Pixel coordinate grounding data
- Opening Delimiter -

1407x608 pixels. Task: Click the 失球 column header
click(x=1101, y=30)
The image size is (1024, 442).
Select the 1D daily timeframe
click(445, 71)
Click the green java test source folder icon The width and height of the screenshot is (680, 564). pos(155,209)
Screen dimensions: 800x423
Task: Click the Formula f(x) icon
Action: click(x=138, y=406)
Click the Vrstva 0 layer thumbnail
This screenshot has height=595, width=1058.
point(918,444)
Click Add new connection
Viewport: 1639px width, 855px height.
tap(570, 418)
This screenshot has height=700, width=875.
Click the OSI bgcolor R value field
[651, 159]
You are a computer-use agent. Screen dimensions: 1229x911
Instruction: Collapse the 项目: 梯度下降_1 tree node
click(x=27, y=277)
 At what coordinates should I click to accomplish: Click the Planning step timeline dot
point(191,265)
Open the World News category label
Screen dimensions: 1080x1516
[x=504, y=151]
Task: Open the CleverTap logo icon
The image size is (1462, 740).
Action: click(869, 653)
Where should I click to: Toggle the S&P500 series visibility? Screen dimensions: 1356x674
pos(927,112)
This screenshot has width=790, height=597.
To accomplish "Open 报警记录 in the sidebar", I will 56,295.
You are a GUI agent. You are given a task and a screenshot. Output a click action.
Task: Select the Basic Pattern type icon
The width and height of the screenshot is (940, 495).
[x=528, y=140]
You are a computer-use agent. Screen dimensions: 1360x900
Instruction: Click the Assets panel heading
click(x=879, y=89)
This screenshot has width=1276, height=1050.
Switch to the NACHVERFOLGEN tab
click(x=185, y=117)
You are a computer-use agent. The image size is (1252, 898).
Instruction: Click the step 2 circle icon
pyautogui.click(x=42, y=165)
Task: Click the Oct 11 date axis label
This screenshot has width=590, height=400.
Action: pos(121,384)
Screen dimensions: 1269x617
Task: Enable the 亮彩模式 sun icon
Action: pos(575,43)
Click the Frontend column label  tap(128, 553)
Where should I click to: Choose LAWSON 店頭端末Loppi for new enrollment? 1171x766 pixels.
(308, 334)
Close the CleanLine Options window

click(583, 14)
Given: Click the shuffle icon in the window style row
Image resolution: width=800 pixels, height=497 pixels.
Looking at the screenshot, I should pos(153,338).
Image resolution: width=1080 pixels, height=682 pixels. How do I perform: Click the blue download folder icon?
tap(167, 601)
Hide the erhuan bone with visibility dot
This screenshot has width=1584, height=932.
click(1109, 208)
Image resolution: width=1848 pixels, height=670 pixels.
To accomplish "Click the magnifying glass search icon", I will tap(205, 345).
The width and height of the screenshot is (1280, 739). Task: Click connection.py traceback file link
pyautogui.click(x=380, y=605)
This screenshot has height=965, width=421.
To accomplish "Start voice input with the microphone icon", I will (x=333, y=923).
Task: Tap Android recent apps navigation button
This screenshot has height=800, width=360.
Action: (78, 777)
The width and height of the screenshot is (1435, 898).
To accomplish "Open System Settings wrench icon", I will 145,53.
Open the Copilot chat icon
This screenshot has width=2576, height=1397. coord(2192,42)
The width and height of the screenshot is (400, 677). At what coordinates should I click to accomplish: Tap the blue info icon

- Closing Delimiter -

PROBLEM — Copy out, word for word, the part of the entries above that begins at the line with "You are a computer-use agent. Screen dimensions: 1360x900" and ends at the line with "Task: Click the Oct 11 date axis label", including both.

SOLVED EXERCISE —
You are a computer-use agent. Screen dimensions: 1360x900
Instruction: Click the Assets panel heading
click(x=879, y=89)
This screenshot has width=1276, height=1050.
Switch to the NACHVERFOLGEN tab
click(x=185, y=117)
You are a computer-use agent. The image size is (1252, 898).
Instruction: Click the step 2 circle icon
pyautogui.click(x=42, y=165)
Task: Click the Oct 11 date axis label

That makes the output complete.